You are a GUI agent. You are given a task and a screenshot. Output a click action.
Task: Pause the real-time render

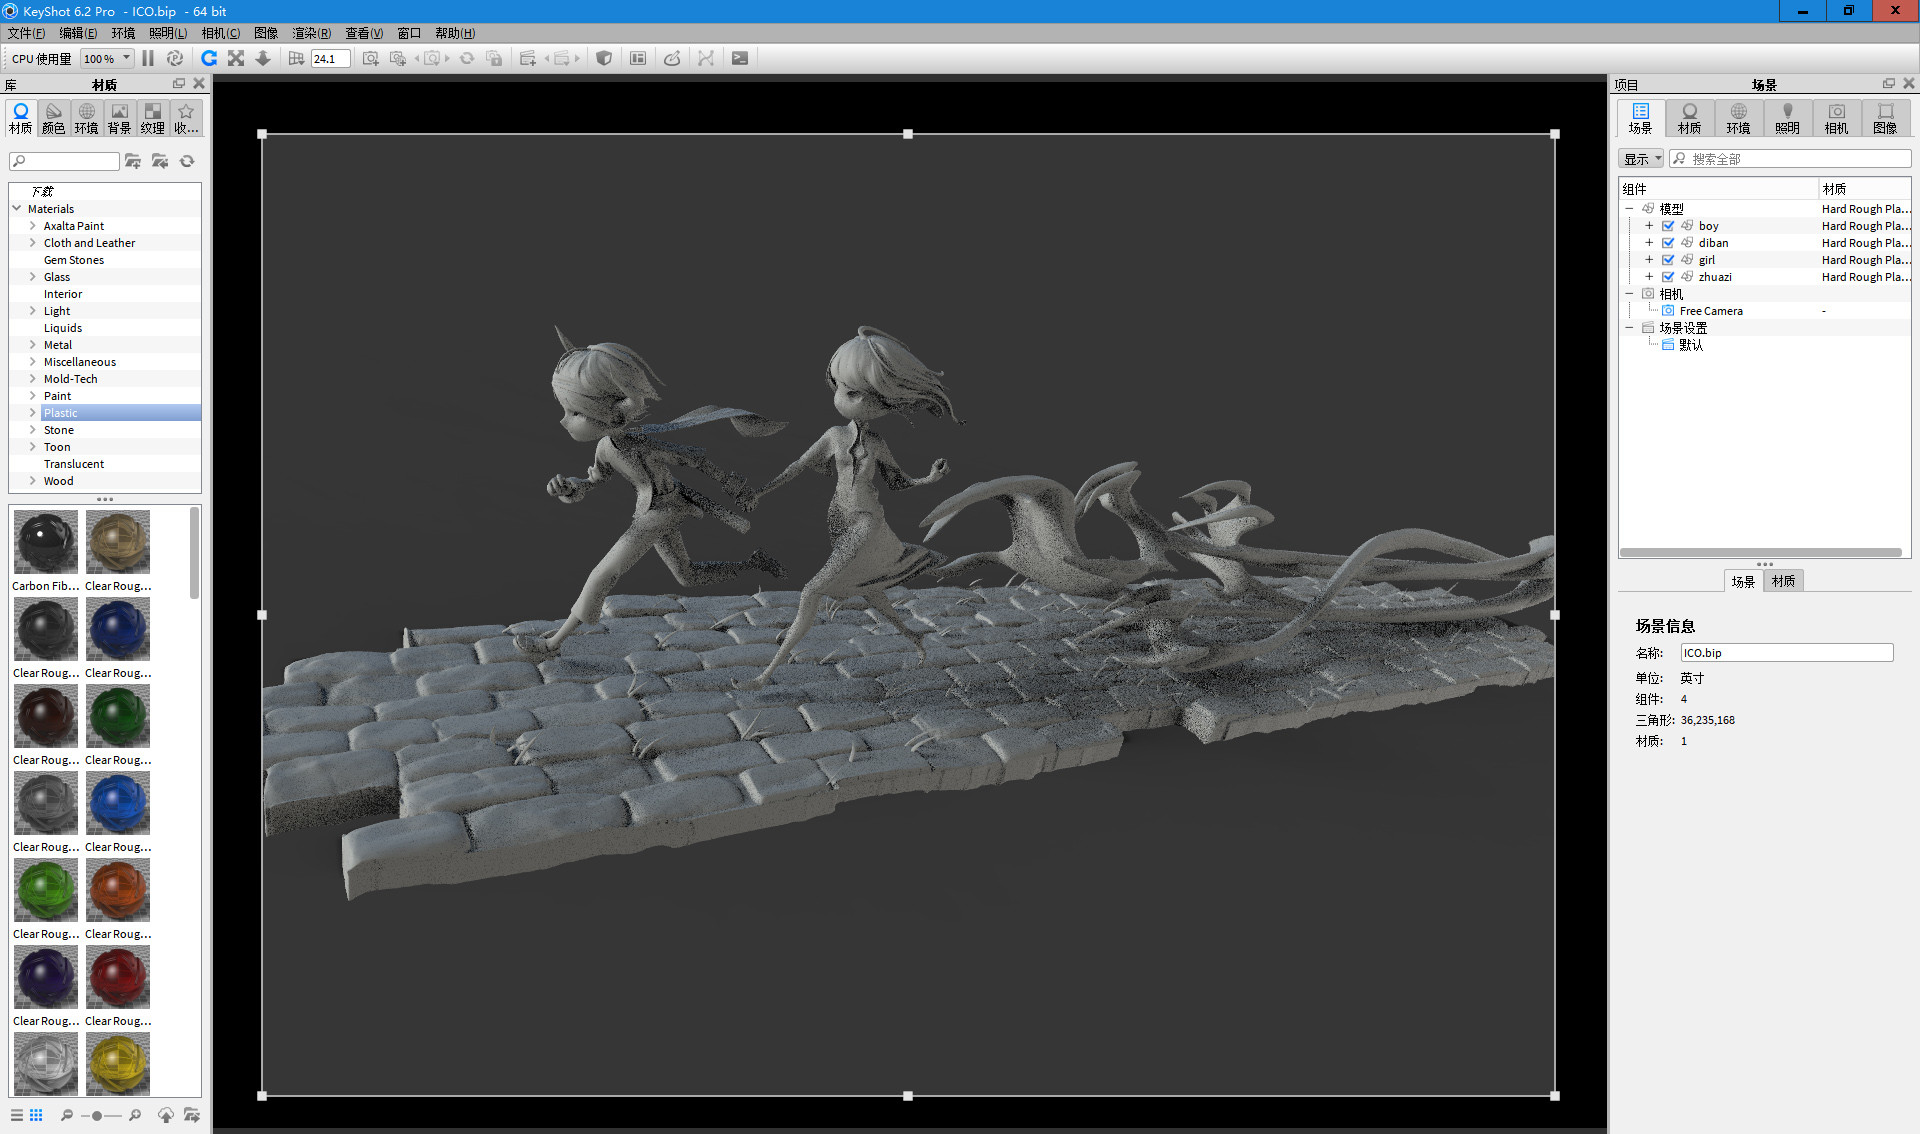click(x=148, y=59)
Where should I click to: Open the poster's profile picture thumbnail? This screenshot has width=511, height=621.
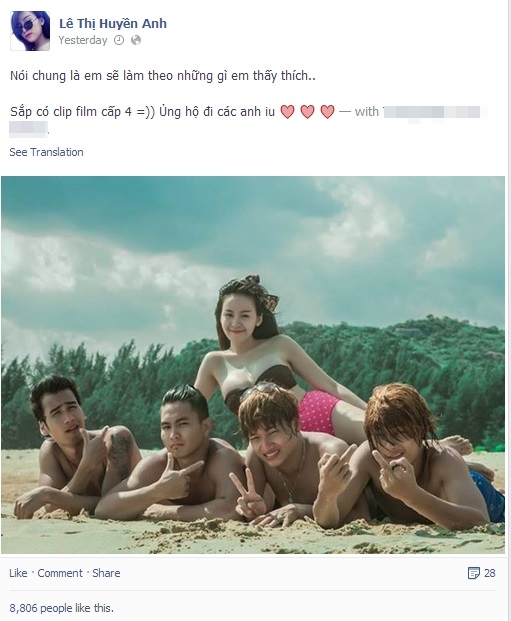tap(30, 31)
****
Count the lines in the records that contain the string "screenshot", where capitalization must match. Reply with only the number.

2